China Economic Data Plummets International Oil Prices

Photo: Deposit Photos

By KELIN DILLON

Crude oil prices dipped down more than $4 a barrel on Monday, Aug. 15, to the same market levels seen before the Ukrainian invasion, a trend prompted by the release of disappointing economic data from China – the world’s biggest crude oil importer – that very same day.

The price of a barrel of U.S. West Texas Intermediate (WTI) dropped 4.91 percent, or $4.52, to $87.57 dollars a barrel on Monday as a result, while the Mexican Export Mix fell 3.36 percent to $84.79 dollars per barrel.

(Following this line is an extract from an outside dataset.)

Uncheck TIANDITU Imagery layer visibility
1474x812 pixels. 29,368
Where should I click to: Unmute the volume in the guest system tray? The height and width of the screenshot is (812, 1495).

According to Monex financial group general director Janette Quiroz, the decline in crude oil costs can be explained by the fact that concerns about the looming global economic recession currently supersede the international demand for energy. 

China’s recently released numbers only exacerbated these economic fears, showing that the country’s industrial production only grew by 3.8 percent and retail sales by just 2.7 percent, far below the respective 4.6 and 5 percent forecasts previously anticipated by the market. 

The Central Bank of China took things one step further, slashing interest rates to stimulate the economy in the first move of its kind since January.

“We must be aware that the risks of stagflation in the world economy are increasing and the foundations for the recovery of the economy have not yet been consolidated,” said the China Bureau of Statistics at the time.

A pending deal between Iran and the European Union has the potential to increase international oil supply by between 1.3 to 1.4 million barrels of crude oil per day, which would help relieve the void of Russian oil imports and further relieve market pressure.

“The price of oil going down helps Mexico, it will give the opportunity for the government to collect more taxes from the Special Tax on Production and Services (IEPS) of gasoline, make another adjustment next week and this will trigger a little more money,” said economic expert Eduardo Torreblanca.

Other experts pointed out that the drop in crude oil prices could continue to be positive for Mexico as it could help relieve the economic pressures of inflation.